China and Kyrgyzstan Launch Anti-terrorism Exercises

The global war on terror has brought new security developments like the dispatch of Japanese navy vessels to the Indian Ocean for the first time since WWII and Chinese soldiers engaging in the first ever live exercise outside their border with another nation. Kyrgyzstan and China have begun coordinated military exercises along their border in order to combat threats from international Islamic extremists and anti-Chinese separatists in China's Xinjiang province. - YaleGlobal

China and Kyrgyzstan Launch Anti-terrorism Exercises

Friday, October 11, 2002

Troops from China and Kyrgyzstan joined forces Thursday in exercises near the Kyrgyz-Chinese border aimed at countering incursions by terrorist groups, Kyrgyz Defense Minister Esen Topoyev said.

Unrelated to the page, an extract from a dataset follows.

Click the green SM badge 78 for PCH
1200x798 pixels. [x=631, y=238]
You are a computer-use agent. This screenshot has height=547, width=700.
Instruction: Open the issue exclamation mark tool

"Today on the Kyrgyz-Chinese border joint anti-terrorism exercises began involving the armed forces of Kyrgyzstan and China began in the south of the country," Topoyev said.

The manoeuvres are taking place over two days near the Irkeshtam crossing on the Kyrgyz-Chinese border and involve some 300 troops from China's Xinjiang military district and Kyrgyzstan's defense ministry and border forces, he said.

It is the first bilateral anti-terrorism exercise being carried out within the framework of the six-member Shanghai Cooperation Organization (SCO), according to Topoyev.

The manoeuvre aims to practice coordinated operations against possible incursions by international terrorists onto the territory of either Kyrgyzstan or China, the minister added.

"These exercises demonstrate the desire of the two countries to work together in a friendly manner to fight terrorist groups on the territory of these two countries," he said.

Members of the SCO, which also includes Russia, Kazakhstan, Uzbekistan and Tajikistan, are participating as observers of the exercises.

China shares several hundreds of kilometers (miles) of border with Kyrgyzstan in its western region of Xinjiang, whose Muslim separatist movement has been a constant worry for Beijing.

The fragile nature of security in the area was highlighted earlier this year when a senior Chinese diplomat was gunned down in Kyrgyzstan's capital Bishkek.

The diplomat and his driver were killed at the end of June in an attack which local officials suspected might have involved Muslim separatists from Xinjiang.

Kyrgyzstan, meanwhile, was dramatically shaken in 1999 and 2000 when rebels from the Islamic Movement of Uzbekistan (IMU) carried out an incursion across the ex-Soviet republic's border with Tajikistan.

The IMU has since been branded a foreign terrorist organisation with links to the al-Qaeda network by the United States. IMU leader Djuma Namangani is reported to have been killed while fighting with the Taliban in Afghanistan.